My Lords, I thank the Minister for his answer to my noble friend Lady Mallalieu to her question in relation to our judges and their participation in the highest court in Hong Kong. Are the Government aware of the recent decision in the case of Jimmy Lai, where his refusal for bail went all the way to the highest court, and a decision was made that no law in Hong Kong has more meaning than the Chinese national security law which has been passed? The national security law is superior to any law, be it common law or international law, in Hong Kong. Should this not be the turning point in urging our judiciary to think again?

My Lords, the noble Baroness speaks with great insight about the law and she is right to point out the statements that were made in the appeal case on this issue, and indeed what we have seen on the bail hearings for the 47 individuals currently being held. As I have said, we are in direct discussions with the Supreme Court and the Government on the issue of judges in Hong Kong.

My Lords, while in complete agreement with the Government’s actions, I want to highlight the length of British involvement in Hong Kong and our close connections with its political and business leaders, many of whom were educated in this country. In order to fulfil our responsibilities and maintain our valuable friendship, has the time come to invite an official delegation from Hong Kong to this country both to express our concerns and to hear from them how they see the future and how we can establish a sensible relationship that benefits both sides going forward?

My Lords, I note the suggestion of the noble Lord, but from what we have seen of the National People’s Congress about future legislative control within Hong Kong, and indeed the actions that have been taken recently, I wonder how much leverage we would gain from such an interaction. However, I have noted carefully what the noble Lord has said and I will certainly consider it with colleagues in the FCDO.

My Lords, I declare my position as co-chair of the All-Party Parliamentary Group on Hong Kong. The noble Lord, Lord Carrington, just referred to business leaders. My question notes the behaviour of a number of financial institutions that are either based in the UK or with very close links here that are essentially backing unconditionally the illegal behaviour of the Chinese Government, notably HSBC. What steps are the Government taking to consider the impact on our own financial stake in Hong Kong and the damage to their reputation?

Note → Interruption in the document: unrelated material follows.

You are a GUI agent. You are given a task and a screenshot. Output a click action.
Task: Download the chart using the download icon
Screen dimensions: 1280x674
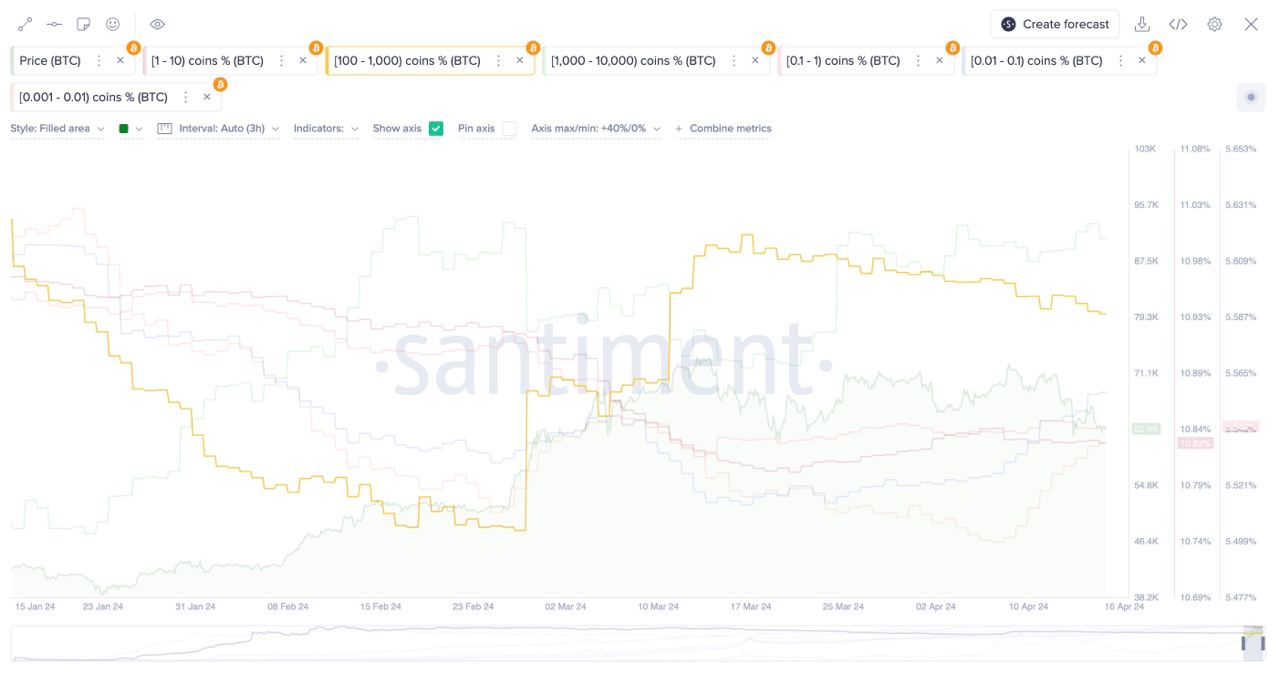tap(1142, 24)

My Lords, let me assure the noble Baroness that we are in close contact with a wide range of businesses in Hong Kong, but as I have said before, it is for businesses to make their own judgment calls. However, we are concerned that a number of recent decisions taken by the authorities in Hong Kong are further evidence of their determined campaign to stifle opposition and silence dissent. We will certainly continue to pursue an approach in Hong Kong that is rooted in our values and defends our rights, and we will continue to advise on and discuss with business the current serious situation in Hong Kong that we have been seeing in recent days.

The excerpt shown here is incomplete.